**Work to do:**
1 - From the tiswin entry, return the passage from "Tiswin (known as" up to and including "or sometimes nawai.".
2 - Why does the tiswin entry call tiswin the saguaro wine of the Tohono O'odham? Answer in one to three sentences.

**Page excerpt:**

....................

Tiswin
- Origin: Sonoran Desert
- Ingredients: corn

= Tiswin =

Corn brew from the Sonoran Desert

Tiswin (known as tesgüino and tejuino in Mexico) is an alcoholic beverage brewed from corn. Tiswin is also the sacred saguaro wine of the Tohono O'odham, a group of aboriginal Americans who reside primarily in the Sonoran Desert of the southeastern Arizona and northwest Mexico. The saguaro, the largest cactus in the world, is in many respects the sacred tree of the Tohono O'odham. From the fruit of the saguaro they make a sacred fermentation called tiswin or sometimes nawai.

....................

**Data lines:**
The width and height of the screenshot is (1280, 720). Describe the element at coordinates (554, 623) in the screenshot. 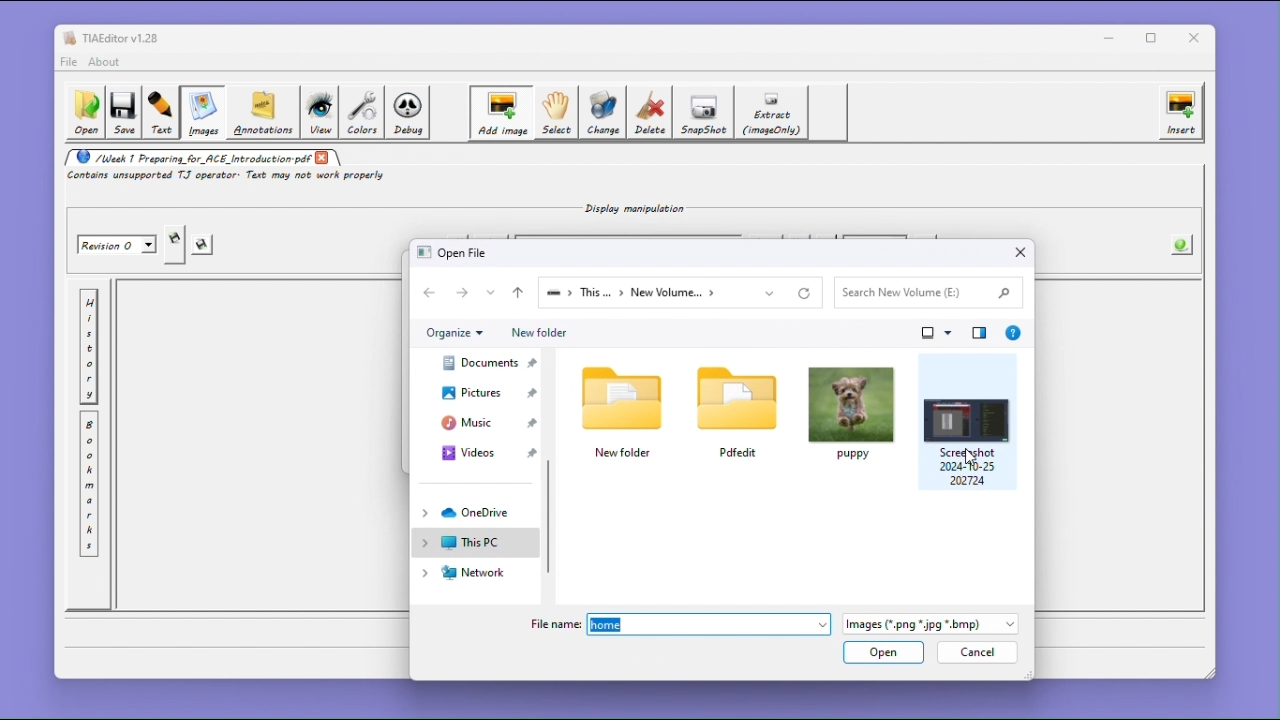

....................

**Written answers:**
1 -
Tiswin (known as tesgüino and tejuino in Mexico) is an alcoholic beverage brewed from corn. Tiswin is also the sacred saguaro wine of the Tohono O'odham, a group of aboriginal Americans who reside primarily in the Sonoran Desert of the southeastern Arizona and northwest Mexico. The saguaro, the largest cactus in the world, is in many respects the sacred tree of the Tohono O'odham. From the fruit of the saguaro they make a sacred fermentation called tiswin or sometimes nawai.

2 - The Tohono O'odham make tiswin, also called nawai, by fermenting the fruit of the saguaro, the largest cactus in the world. The entry calls the saguaro in many respects their sacred tree and the drink a sacred fermentation.